Да, это было то самое честное солидное торговое судно "Венеция", на которое так мечтал попасть несчастный Франта Ажзавтрадомой, ныне унесенный в море; на палубу этого судна был вытащен погибающий Петр.

Прочная, чистая, содержащаяся в отличном порядке, да к тому же овеянная ароматами ванили, корицы и прочих пряностей, которые она перевозила в просторных недрах трюма, "Венеция" бороздила моря и океаны под шелковым флагом Венецианской республики.

В действительности же она не имела с Венецией ничего общего. То был так же, как и название ее,- всего лишь камуфляж, долженствовавший утвердить за судном репутацию солидности и честности, какой по праву пользовалась Венеция. От киля до кончика мачт судно было законной личной собственностью некоего предприимчивого сицилийца по имени Эмилио Морселли из знаменитого и богатого клана сицилийских бандитов, человека еще молодого, но обладавшего уже весьма разнообразным и необыденным жизненным опытом.

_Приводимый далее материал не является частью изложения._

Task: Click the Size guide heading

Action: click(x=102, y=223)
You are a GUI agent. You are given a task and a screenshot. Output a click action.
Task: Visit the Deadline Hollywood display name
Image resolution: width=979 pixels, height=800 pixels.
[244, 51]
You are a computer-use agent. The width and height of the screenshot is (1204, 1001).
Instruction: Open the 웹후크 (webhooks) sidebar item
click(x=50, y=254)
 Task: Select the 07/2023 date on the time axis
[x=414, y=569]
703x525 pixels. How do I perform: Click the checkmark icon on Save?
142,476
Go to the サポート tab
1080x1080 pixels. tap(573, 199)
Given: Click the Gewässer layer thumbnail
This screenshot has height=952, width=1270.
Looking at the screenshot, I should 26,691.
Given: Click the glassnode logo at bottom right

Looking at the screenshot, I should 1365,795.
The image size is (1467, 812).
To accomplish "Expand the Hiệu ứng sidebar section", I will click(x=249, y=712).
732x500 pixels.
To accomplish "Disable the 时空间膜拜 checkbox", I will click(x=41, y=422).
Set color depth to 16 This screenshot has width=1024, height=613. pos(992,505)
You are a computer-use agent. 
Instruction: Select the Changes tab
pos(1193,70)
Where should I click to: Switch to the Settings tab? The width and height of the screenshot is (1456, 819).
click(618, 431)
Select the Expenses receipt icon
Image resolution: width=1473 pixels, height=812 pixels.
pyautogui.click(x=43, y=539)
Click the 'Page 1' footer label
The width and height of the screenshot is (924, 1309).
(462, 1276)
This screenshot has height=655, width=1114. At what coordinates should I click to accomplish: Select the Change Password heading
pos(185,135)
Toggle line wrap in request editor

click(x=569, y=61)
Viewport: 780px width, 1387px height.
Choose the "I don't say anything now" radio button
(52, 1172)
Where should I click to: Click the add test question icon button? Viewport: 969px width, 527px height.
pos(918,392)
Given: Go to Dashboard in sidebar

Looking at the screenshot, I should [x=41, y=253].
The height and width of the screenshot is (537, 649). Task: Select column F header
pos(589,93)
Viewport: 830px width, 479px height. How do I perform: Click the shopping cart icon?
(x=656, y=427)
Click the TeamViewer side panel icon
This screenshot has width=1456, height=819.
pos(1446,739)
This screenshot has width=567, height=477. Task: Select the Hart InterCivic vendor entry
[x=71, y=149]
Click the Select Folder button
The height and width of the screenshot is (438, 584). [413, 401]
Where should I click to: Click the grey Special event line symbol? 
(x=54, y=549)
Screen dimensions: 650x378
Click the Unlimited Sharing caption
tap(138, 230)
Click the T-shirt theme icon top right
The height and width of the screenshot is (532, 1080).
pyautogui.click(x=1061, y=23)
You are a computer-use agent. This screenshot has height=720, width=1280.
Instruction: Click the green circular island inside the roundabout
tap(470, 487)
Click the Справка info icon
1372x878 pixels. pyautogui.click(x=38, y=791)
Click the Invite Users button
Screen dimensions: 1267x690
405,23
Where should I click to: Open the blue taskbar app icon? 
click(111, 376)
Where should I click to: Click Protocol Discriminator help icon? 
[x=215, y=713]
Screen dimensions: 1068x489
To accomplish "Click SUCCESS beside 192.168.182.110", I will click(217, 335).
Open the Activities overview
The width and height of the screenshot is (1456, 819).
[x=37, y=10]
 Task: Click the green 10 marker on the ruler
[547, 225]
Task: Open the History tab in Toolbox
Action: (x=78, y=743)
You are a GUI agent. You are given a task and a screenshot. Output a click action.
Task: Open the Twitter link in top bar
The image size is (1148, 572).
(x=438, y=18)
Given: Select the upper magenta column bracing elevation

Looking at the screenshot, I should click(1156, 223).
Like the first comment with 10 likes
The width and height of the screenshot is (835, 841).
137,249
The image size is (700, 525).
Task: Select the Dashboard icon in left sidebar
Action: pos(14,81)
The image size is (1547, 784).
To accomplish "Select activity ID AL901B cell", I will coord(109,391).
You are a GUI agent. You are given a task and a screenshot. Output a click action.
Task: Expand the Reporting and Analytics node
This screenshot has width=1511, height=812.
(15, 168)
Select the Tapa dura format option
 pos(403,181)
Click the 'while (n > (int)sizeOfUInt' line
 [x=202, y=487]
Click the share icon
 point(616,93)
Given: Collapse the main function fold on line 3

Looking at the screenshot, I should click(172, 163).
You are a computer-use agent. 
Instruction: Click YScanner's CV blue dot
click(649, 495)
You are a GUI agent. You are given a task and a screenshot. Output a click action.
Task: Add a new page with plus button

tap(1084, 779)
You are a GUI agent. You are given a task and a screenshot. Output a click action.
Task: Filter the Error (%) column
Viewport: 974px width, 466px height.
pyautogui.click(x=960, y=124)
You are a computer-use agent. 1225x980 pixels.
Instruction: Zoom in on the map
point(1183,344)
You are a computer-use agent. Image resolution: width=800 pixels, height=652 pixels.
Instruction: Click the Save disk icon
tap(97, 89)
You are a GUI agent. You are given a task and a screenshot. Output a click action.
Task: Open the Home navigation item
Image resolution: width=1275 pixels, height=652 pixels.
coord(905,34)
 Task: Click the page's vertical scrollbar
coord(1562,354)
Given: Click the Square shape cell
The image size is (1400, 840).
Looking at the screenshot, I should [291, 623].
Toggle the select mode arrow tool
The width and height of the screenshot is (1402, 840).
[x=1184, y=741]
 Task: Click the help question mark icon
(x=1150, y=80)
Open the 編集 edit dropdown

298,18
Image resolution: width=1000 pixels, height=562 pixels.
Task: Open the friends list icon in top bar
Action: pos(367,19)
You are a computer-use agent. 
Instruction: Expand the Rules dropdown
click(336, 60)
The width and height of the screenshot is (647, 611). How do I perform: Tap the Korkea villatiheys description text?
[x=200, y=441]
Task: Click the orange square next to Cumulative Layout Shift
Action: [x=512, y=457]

Когда Эмилио исполнилось шестнадцать лет, семейный совет Морселли отправил его учиться во Флоренцию с намерением сделать его кардиналом - ибо был Эмилио не только самым младшим и самым одаренным отпрыском рода, но и совершенно непригодным для профессии бандита, поскольку - по выражению самих бандитов - был marcato, то есть меченый: его смуглую юношескую красоту нарушала большая черная бородавка на левой щеке, что делало его заметным, легко запоминающимся и узнаваемым. Эмилио обнаружил блестящие способности в ученье, но несчастный случай оборвал столь многообещающее начало: семнадцати с половиной лет он не сошелся во мнениях с одним из профессоров, знаменитым ученым, по какому-то тонкому теологическому вопросу. Дело касалось толкования неясного места в труде святого Бонавентуры "Itinerarium mentis ad Deum", где говорится, что мыслью человеческой можно зреть Бога "ut per speculum et ut in speculo", то есть зеркалом или в зеркале. Эмилио счел это бессмыслицей, ибо зеркалом ничего видеть нельзя: мы видим что-либо в зеркале, но не зеркалом; для того же, чтобы видеть Бога в зеркале, надо, чтоб Богом был я сам, ибо зеркало употребляют для разглядывания собственного лица. Вместо того чтобы опровергнуть возражения ученика убедительными аргументами, профессор пригрозил ему за дерзость карцером, и Эмилио, распалившись гневом, размозжил ему череп подсвечником.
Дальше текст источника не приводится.